*** Begin section ***

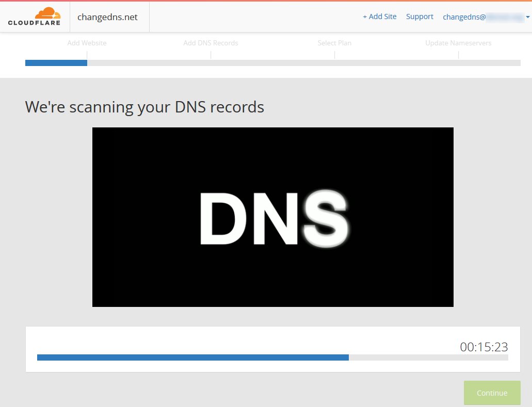The image size is (532, 407).
Task: Go to the Select Plan step label
Action: click(334, 43)
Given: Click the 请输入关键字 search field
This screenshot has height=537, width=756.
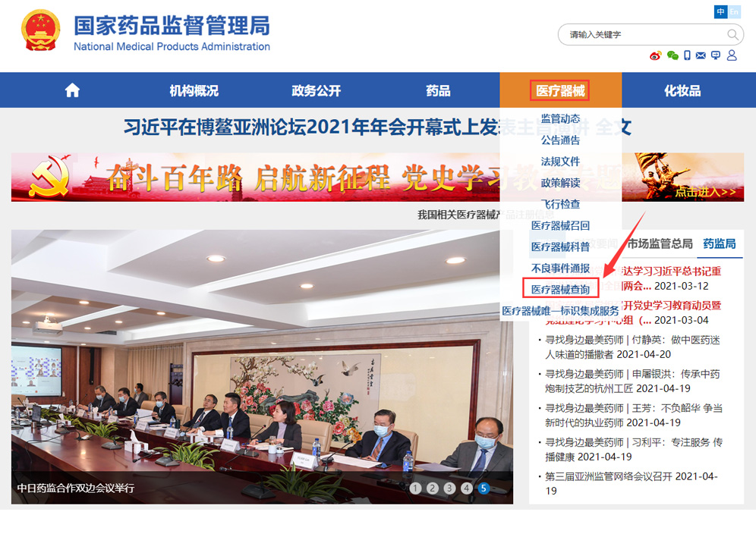Looking at the screenshot, I should (x=641, y=35).
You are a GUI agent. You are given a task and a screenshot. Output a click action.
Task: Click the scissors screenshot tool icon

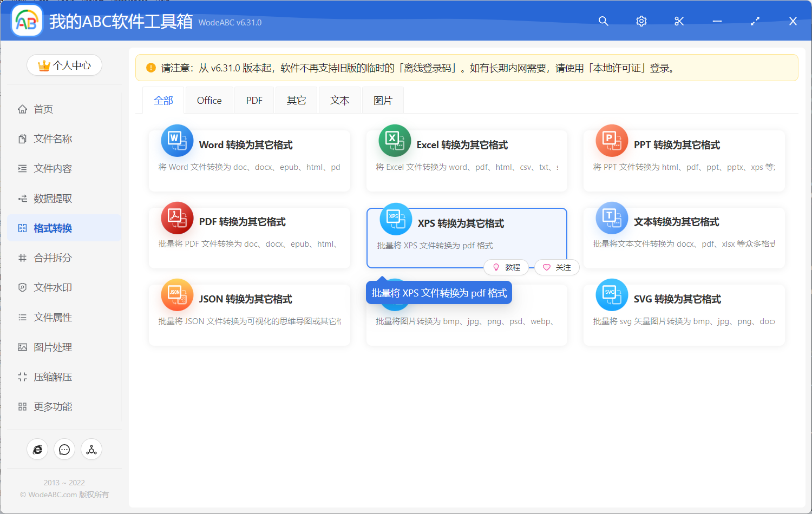tap(679, 21)
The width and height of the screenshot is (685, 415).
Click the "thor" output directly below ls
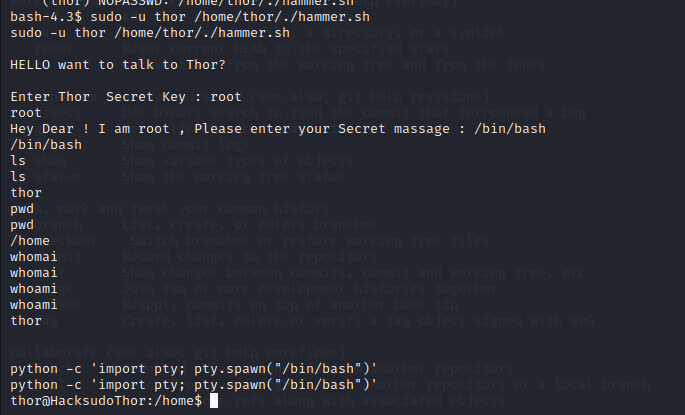(26, 193)
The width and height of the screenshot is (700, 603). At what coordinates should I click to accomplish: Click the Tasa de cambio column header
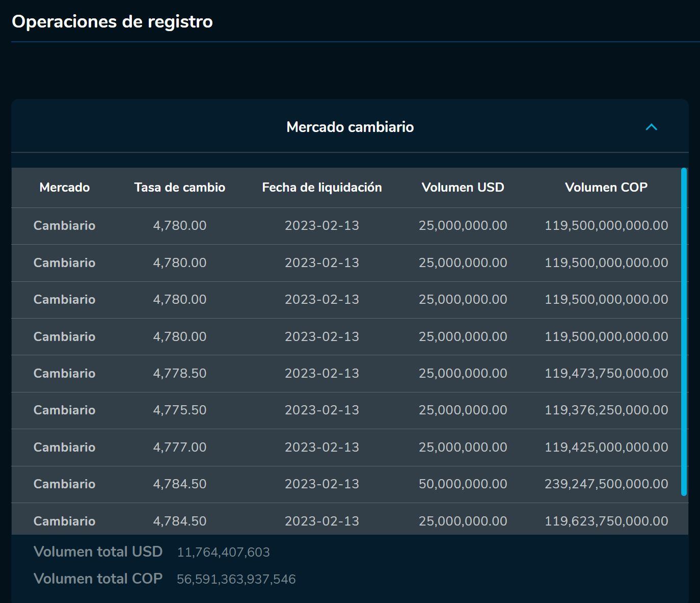click(179, 188)
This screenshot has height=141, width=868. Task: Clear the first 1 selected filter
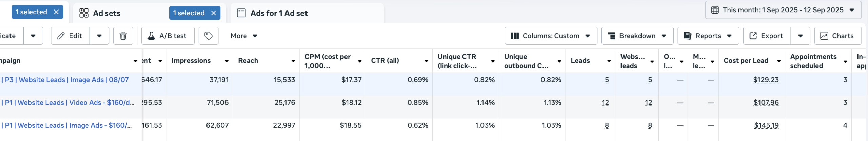click(56, 12)
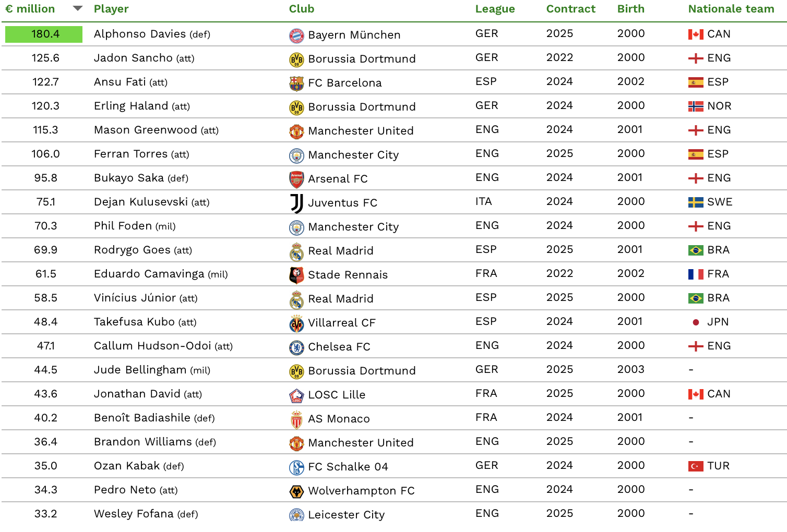This screenshot has width=787, height=532.
Task: Click the Japan flag next to JPN
Action: point(696,322)
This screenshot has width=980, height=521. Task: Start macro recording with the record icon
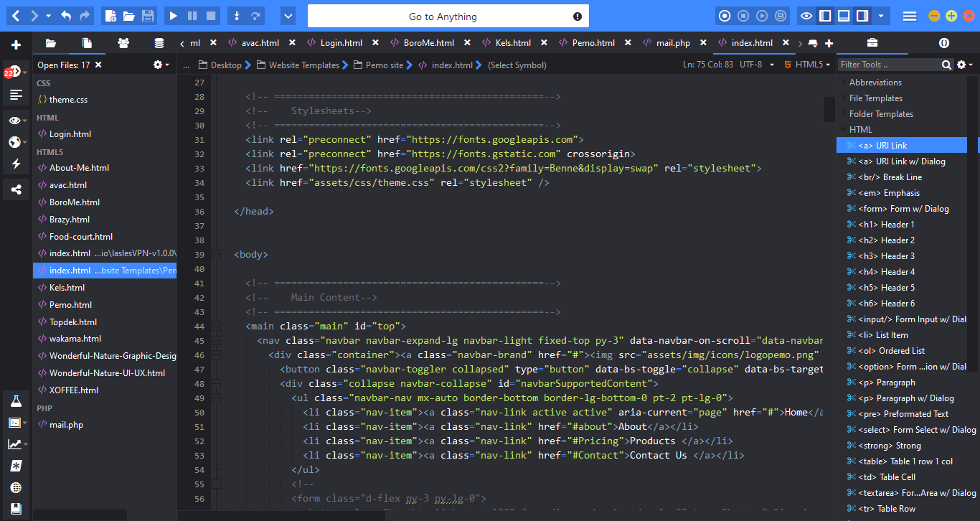(725, 16)
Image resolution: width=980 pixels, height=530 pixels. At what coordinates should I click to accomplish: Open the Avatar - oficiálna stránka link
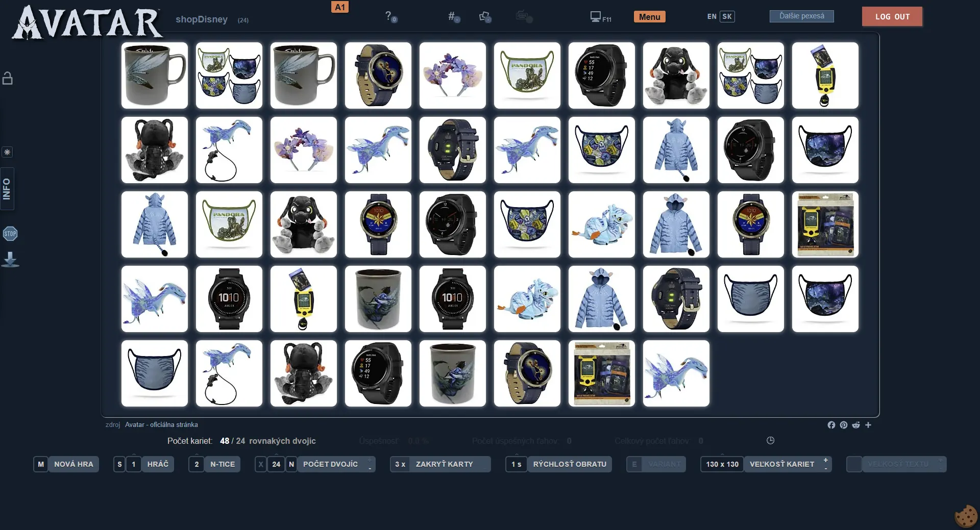point(161,424)
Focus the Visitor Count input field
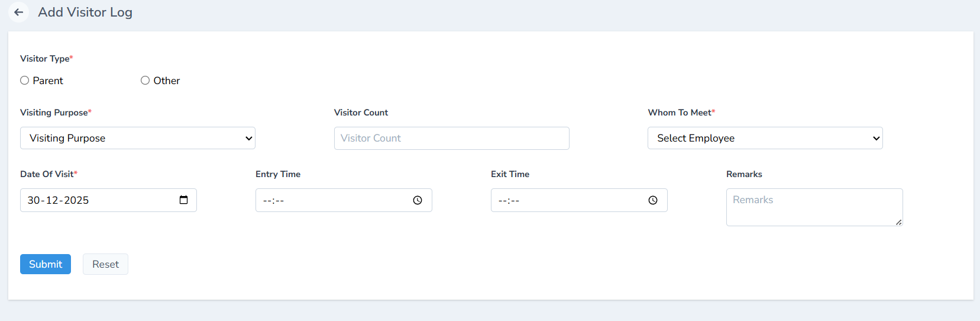The width and height of the screenshot is (980, 321). tap(451, 138)
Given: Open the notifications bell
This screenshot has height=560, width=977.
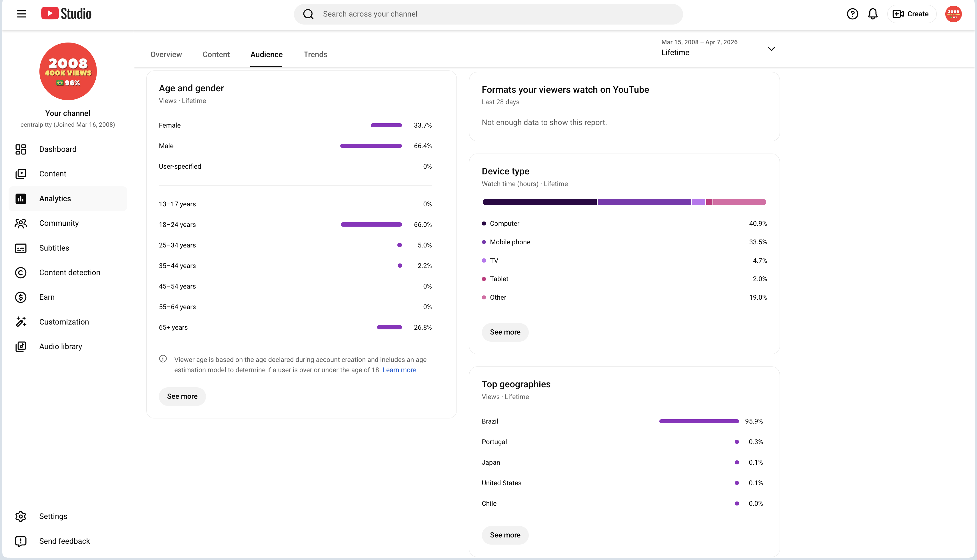Looking at the screenshot, I should [873, 14].
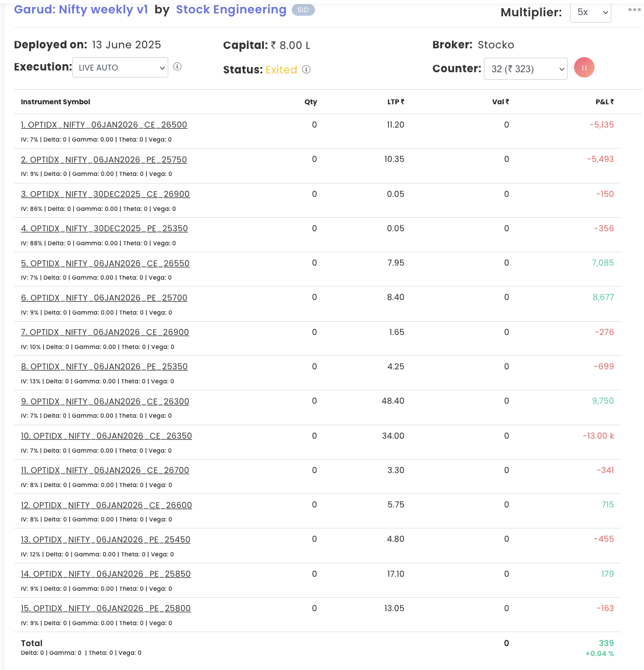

*** End section ***

* _Task instructions_
The answer must be an exact copy of the lines from the one that holds "The width and height of the screenshot is (700, 603)." through the end of the data, both included, with no pictures.

* _Exercise output_
The width and height of the screenshot is (700, 603). At what coordinates should I click to accomplish: Click the Tasa de cambio column header
click(179, 188)
This screenshot has height=141, width=868. Task: Clear the first 1 selected filter
click(56, 12)
This screenshot has width=787, height=532.
Task: Click the Japan flag next to JPN
Action: point(696,322)
This screenshot has width=980, height=521. Task: Start macro recording with the record icon
(725, 16)
Image resolution: width=980 pixels, height=530 pixels. At what coordinates should I click to accomplish: Open the Avatar - oficiálna stránka link
point(161,424)
Focus the Visitor Count input field
The width and height of the screenshot is (980, 321). tap(451, 138)
Given: Open the notifications bell
This screenshot has height=560, width=977.
Looking at the screenshot, I should [873, 14].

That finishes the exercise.